These swallows used to build in caves and in clean, hollow trees; now they nest only in chimneys. So far have they advanced in civilization since the landing of the Pilgrims!
Upon the beams in the top of the barn the brown-breasted, fork-tailed barn-swallows have made their mud nests for years. These birds are wholly domesticated. We cannot think of them as wild. And what a place in our affections they have won! If it is the bluebirds that bring the spring, the barn-swallows fetch the summer. They take us back to the farm. We smell the hay, we see the cracks and knot-holes of light cutting through the fragrant gloom of the mows, we hear the munching horses and the summer rain upon the shingles, every time a barn-swallow slips past us.
"They cut across the rainbow."
For grace of form and poetry of motion there is no rival for the barn-swallow. When on wing, where else, between the point of a beak and the tips of a tail, are there so many marvelous curves, such beautiful balance of parts? On the wing, I say. Upon his feet he is as awkward as the latest Herreshoff yacht upon the stays. But he is the yacht of the air. Every line of him is drawn for racing. The narrow, wide-reaching wings and the long, forked tail are the perfection of lightness, swiftness, and power. A master designed him—saved every possible feather's weight, bent from stem to stern, and rigged him to outsail the very winds.

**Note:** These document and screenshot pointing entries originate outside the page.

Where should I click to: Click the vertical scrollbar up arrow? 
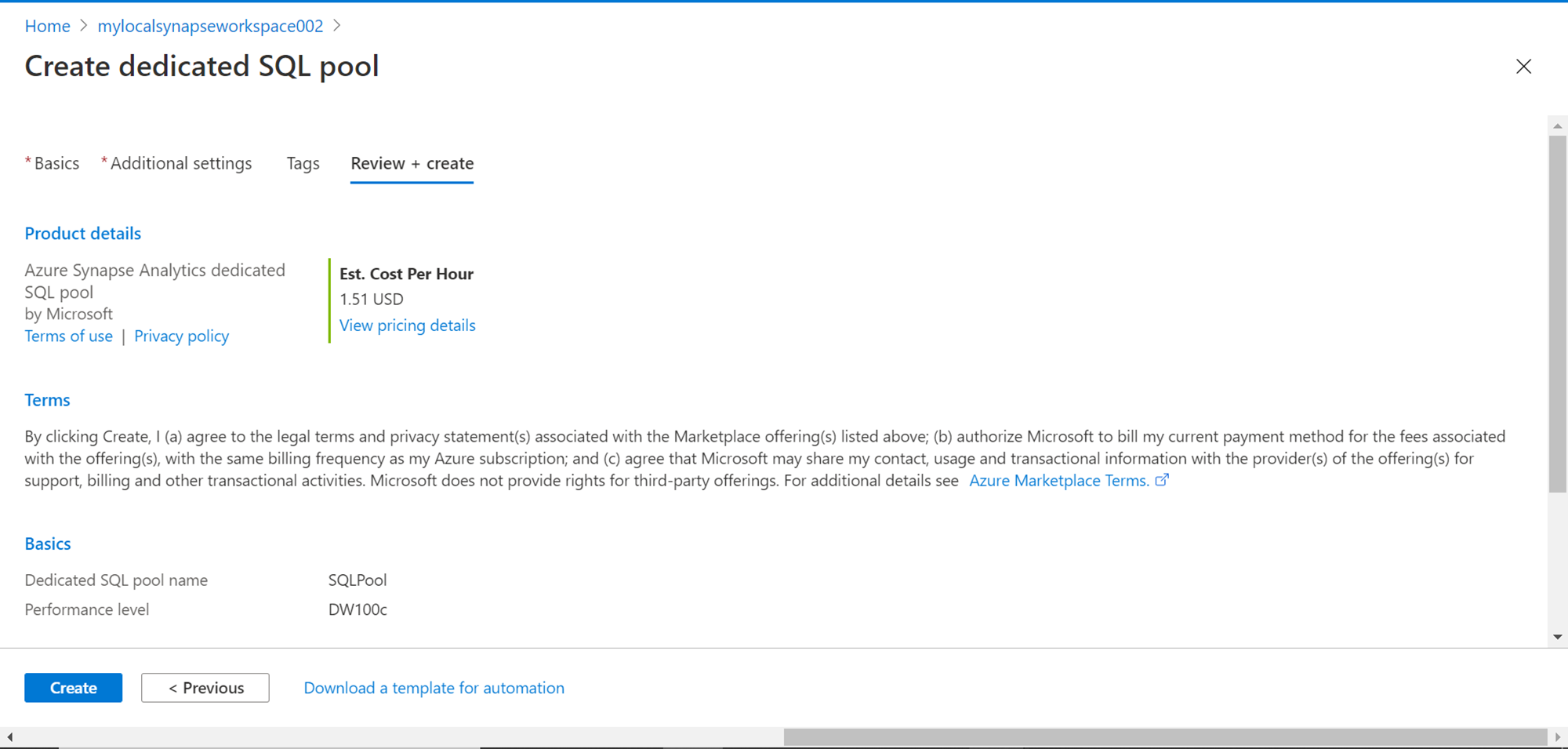(x=1557, y=126)
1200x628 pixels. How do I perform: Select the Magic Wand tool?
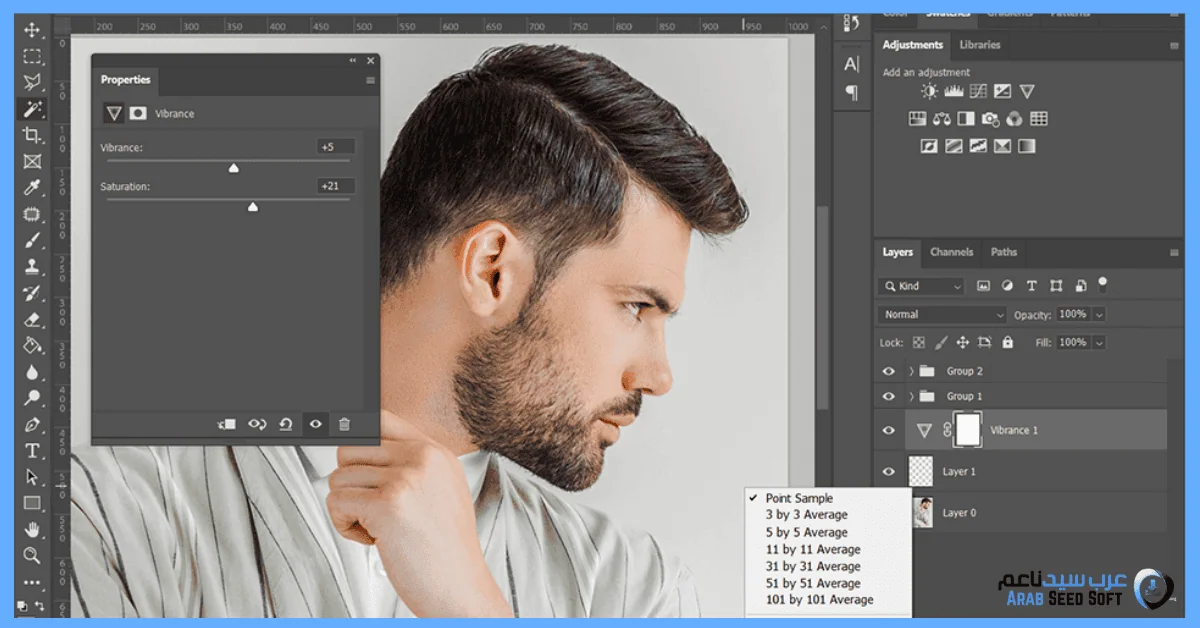(32, 109)
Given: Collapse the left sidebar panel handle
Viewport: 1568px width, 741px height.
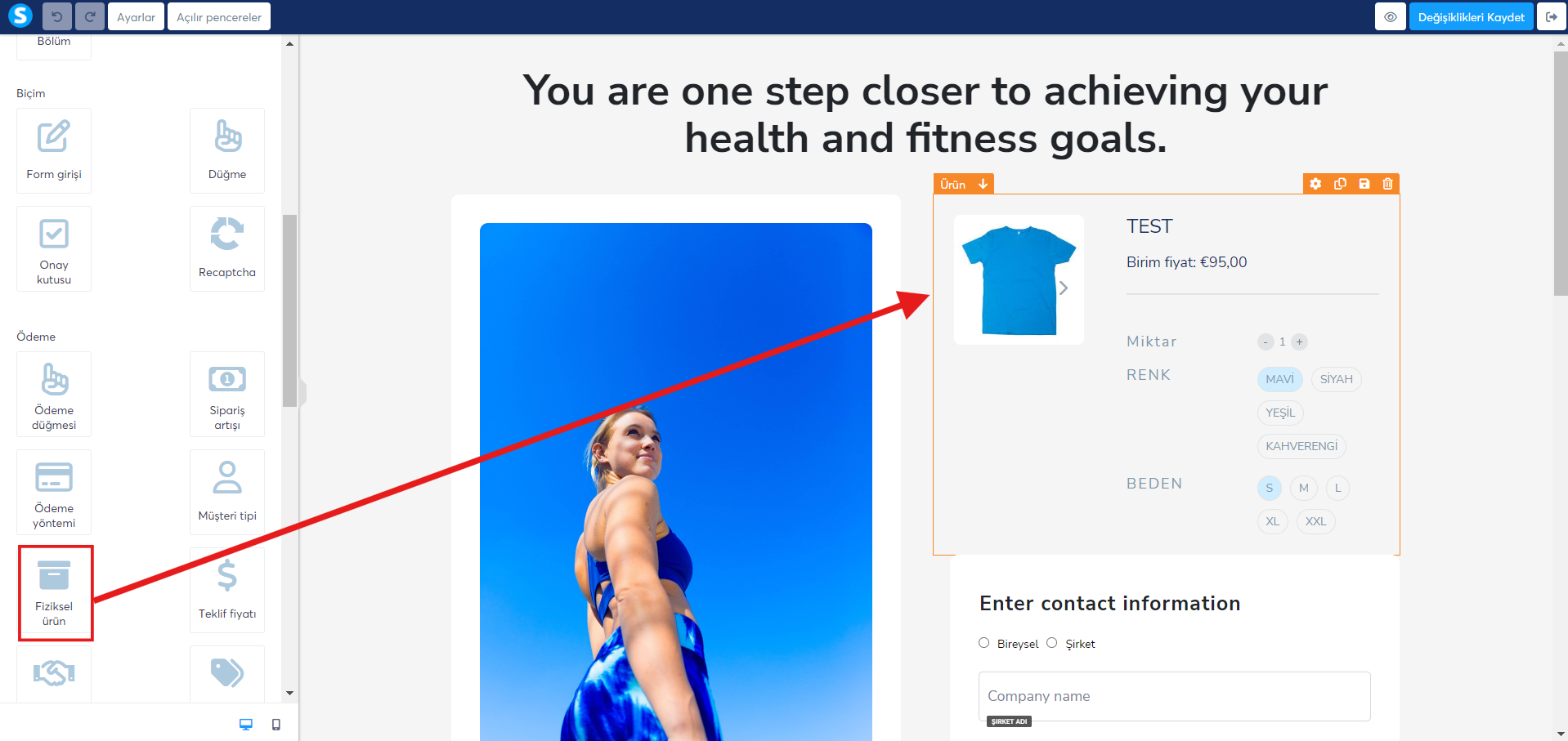Looking at the screenshot, I should point(302,393).
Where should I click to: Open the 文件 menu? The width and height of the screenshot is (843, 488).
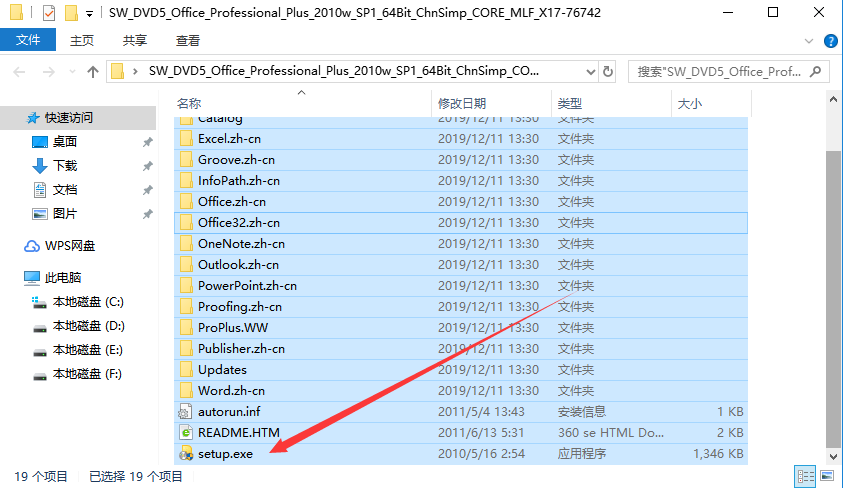click(28, 41)
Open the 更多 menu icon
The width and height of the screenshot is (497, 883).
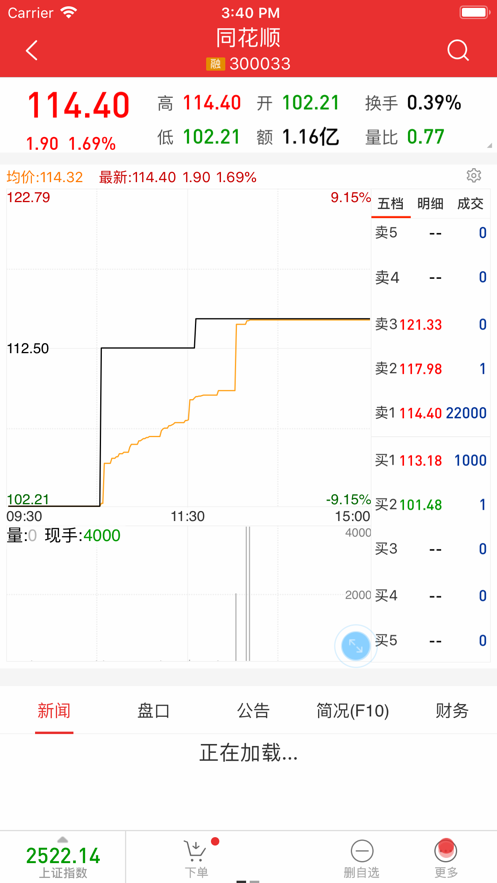(x=445, y=850)
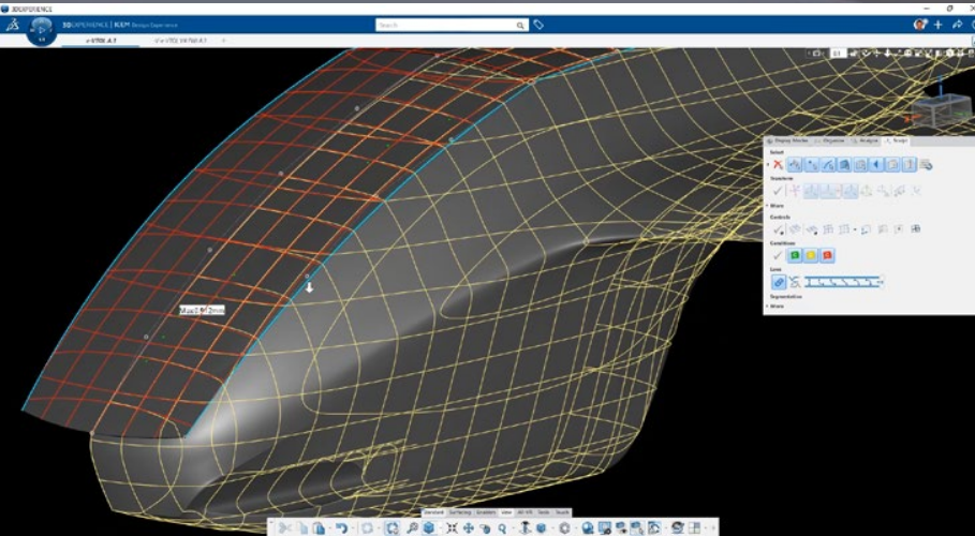The height and width of the screenshot is (536, 976).
Task: Click the Law curve slider bar
Action: tap(844, 282)
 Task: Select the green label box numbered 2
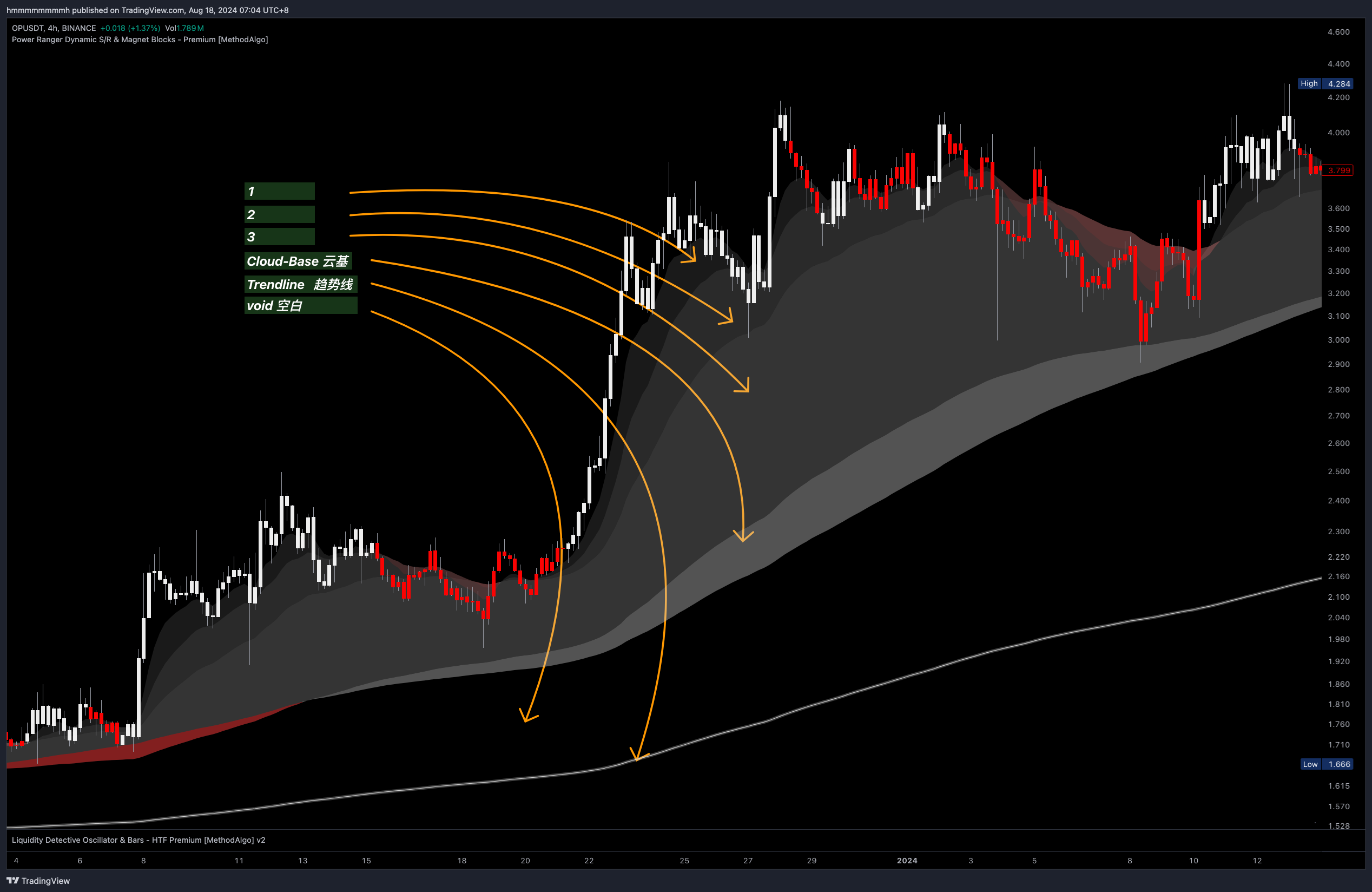click(x=279, y=214)
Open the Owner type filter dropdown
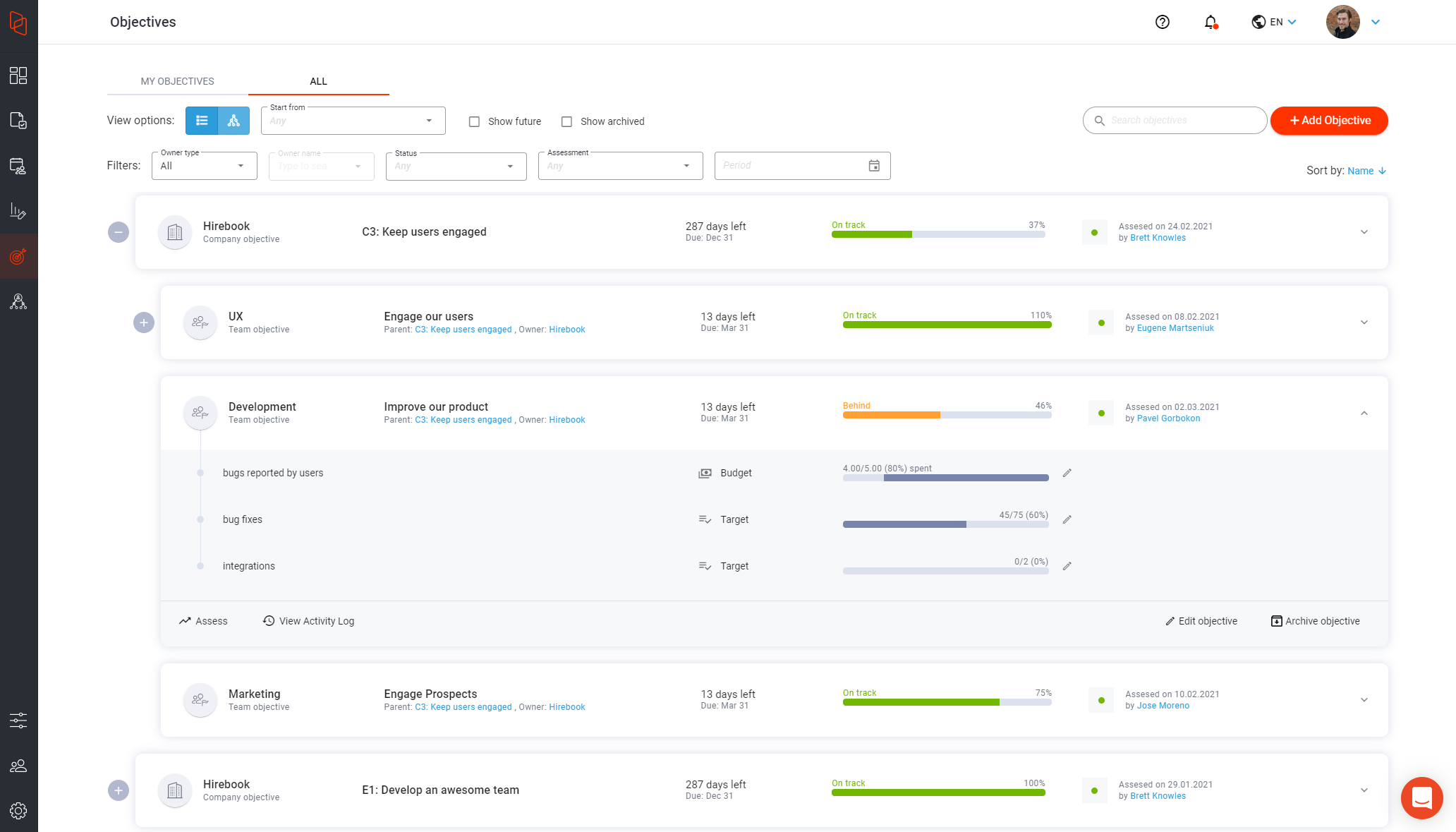This screenshot has width=1456, height=832. tap(204, 165)
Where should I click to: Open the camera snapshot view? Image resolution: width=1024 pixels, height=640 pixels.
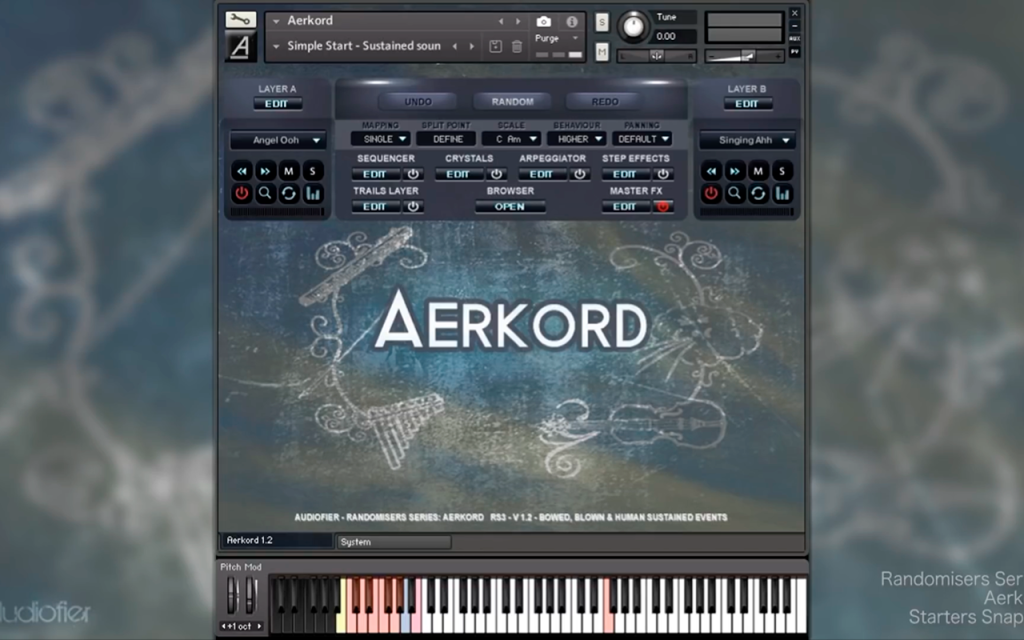click(543, 22)
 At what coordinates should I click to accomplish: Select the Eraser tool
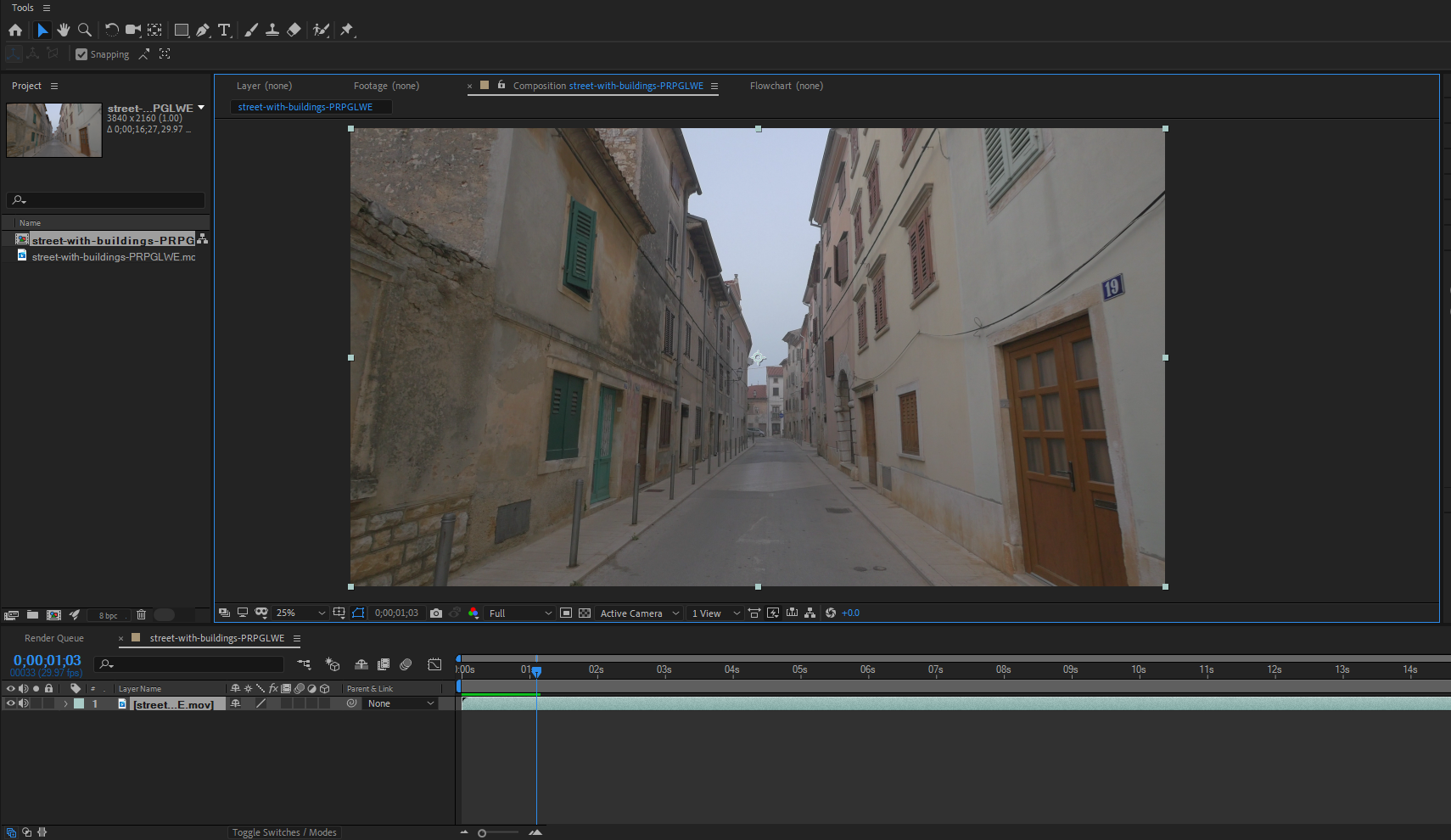click(294, 30)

From the barn to the orchard is no great journey; but it is the distance between two bird-lands. One must cross the Mississippi basin, the Rocky Mountains, or the Pacific Ocean to find a greater change in bird life than he finds in leaping the bars between the yard and the orchard.
"The barn-swallows fetch the summer."
A bent, rheumatic, hoary old orchard is nature's smile in the agony of her civilization. Men may level the forests, clear the land and fence it; but as long as they plant orchards, bird life, at least, will survive and prosper.